De regreso hacia Labros, Mariano Marco
nos ilustra con los nombres de cerros y montes. La presencia del Cid por estas
tierras, camino del destierro, sigue viva mil años después. Se suceden los
topónimos referidos a su leyenda. Cuando en “La gaznápira” uno de los
personajes, el Moisés, se pregunta dónde estarán los muertos del pueblo
abandonado, se responde: “junto a la iglesia, como ocurría antes en Monchel; o
quién sabe si no huyeron todos los vecinos el día de una batalla contra el Cid; o quizás se quedaron sin
enterrar si la peste arrambló con todos… a la muerte le basta una rengliz
estrecha para entrar a borbotones”.
No nos hemos dado cuenta y ya
estamos en Labros. Mariano Marco nos enseña el pueblo, sus pairones, las viejas
casas con dinteles labrados hace cientos de años y su iglesia, una joya del
románico popular que ha pasado por mil vicisitudes y que se alza sobre un
altozano desde el que se contempla una de las vistas más hermosas de la Sexma
del Sabinar. Mi mala memoria y mi torpeza han hecho que perdiese las notas que
fui recogiendo mientras charlaba con Mariano. Pero no importa, lo tiene todo
escrito sobre Labros en su blog. Pinchad en su nombre y os adentraréis en el
sorprendente mundo de Monchel.
¿Para comer? No es fácil, son
pueblos pequeños. A no ser que tengas la suerte de que te reciban en una casa
fresca y acogedora como a mí, que además me deleitaron con una conversación inolvidable, un excelente vino de Cariñena y una fabada de
categoría en casa de la familia Marco.

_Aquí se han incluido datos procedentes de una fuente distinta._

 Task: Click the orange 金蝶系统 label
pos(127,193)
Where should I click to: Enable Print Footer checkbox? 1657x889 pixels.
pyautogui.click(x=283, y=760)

Vamos, una comida para siesta de
“pijama, padrenuestro y orinal” como decía aquel gran comilón que fue don
Camilo. Si no tienes esa suerte, te aconsejo llevar merienda o acercarte a
Molina de Aragón. En alguno de mis blogs anteriores hago algunas
recomendaciones gastronómicas en la capital del Señorío, pero os aseguro que en
aquella tierra es difícil equivocarse, casi imposible.